The announcement follows an earlier report that indicated that Arm might expand its traditional business model. Arm has traditionally sold CPU designs, not silicon, to partners like Qualcomm. Those companies have the freedom to adjust Arm’s designs — depending upon their license agreement — and then ask foundries like TSMC to actually manufacture the chip.

Arm representatives said that Arm will offer “validated and production-ready implementations of the new Arm CPUs and GPUs,” basically maintaining its existing model. (An earlier version of this story said Arm would be selling its own Arm processors fabricated at foundry customers, which is not the case.)

What’s new here is twofold: First, Arm is extending its services to include working with foundrieson 3nm chip designs first focused on smartphones and AI. Second, Arm is launching its next client platform, CSS for Client, led by the Cortex X925 extreme core, the Cortex A725 performance core, the Cortex A520 efficiency core, and the Immortalis G925 graphics engine with ray tracing.
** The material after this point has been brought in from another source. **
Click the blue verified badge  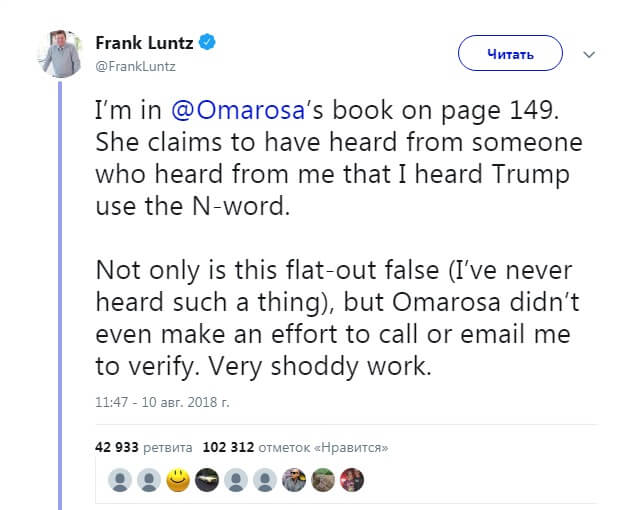click(207, 42)
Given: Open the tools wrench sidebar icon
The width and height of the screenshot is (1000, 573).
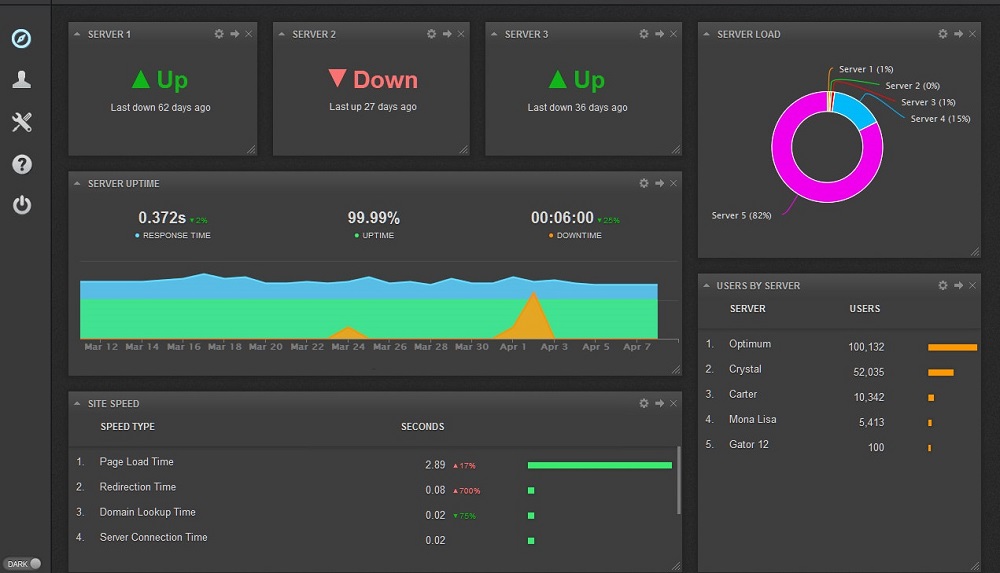Looking at the screenshot, I should 21,122.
Arm is claiming that the new cores will offer the most performance yet, with a 36 percent boost in the Geekbench SC benchmark, running on Android.

“We’re making it easier to build and deploy Arm-based solution and leaving nothing to chance, enabling new performance points, compute capabilities, and helping speed time to market,” said Chris Bergey, senior vice president and general manager of the client line of business at Arm.

There’s a twist, though. Arm is not announcing an AI core, like Qualcomm’s Hexagon. Instead, it’s providing software libraries, called KleidiAI, to target the CPU for AI workloads. Normally, the NPU is seen as the most efficient way of performing AI. According to James McNiven, Arm’s vice president of product management for client, the software will be enhanced for “new features that we’ll be building into the CPUs going forward.”

Phones first, PCs second

Arm is targeting Android phones first, but executives implied that PCs are next up.

“The CPU is a natural first target for AI on Android devices,” Bergey said. “It’s performance and pervasive, and for 70 percent of third-party Android ML [machine-learning] workloads, that’s where they stay.”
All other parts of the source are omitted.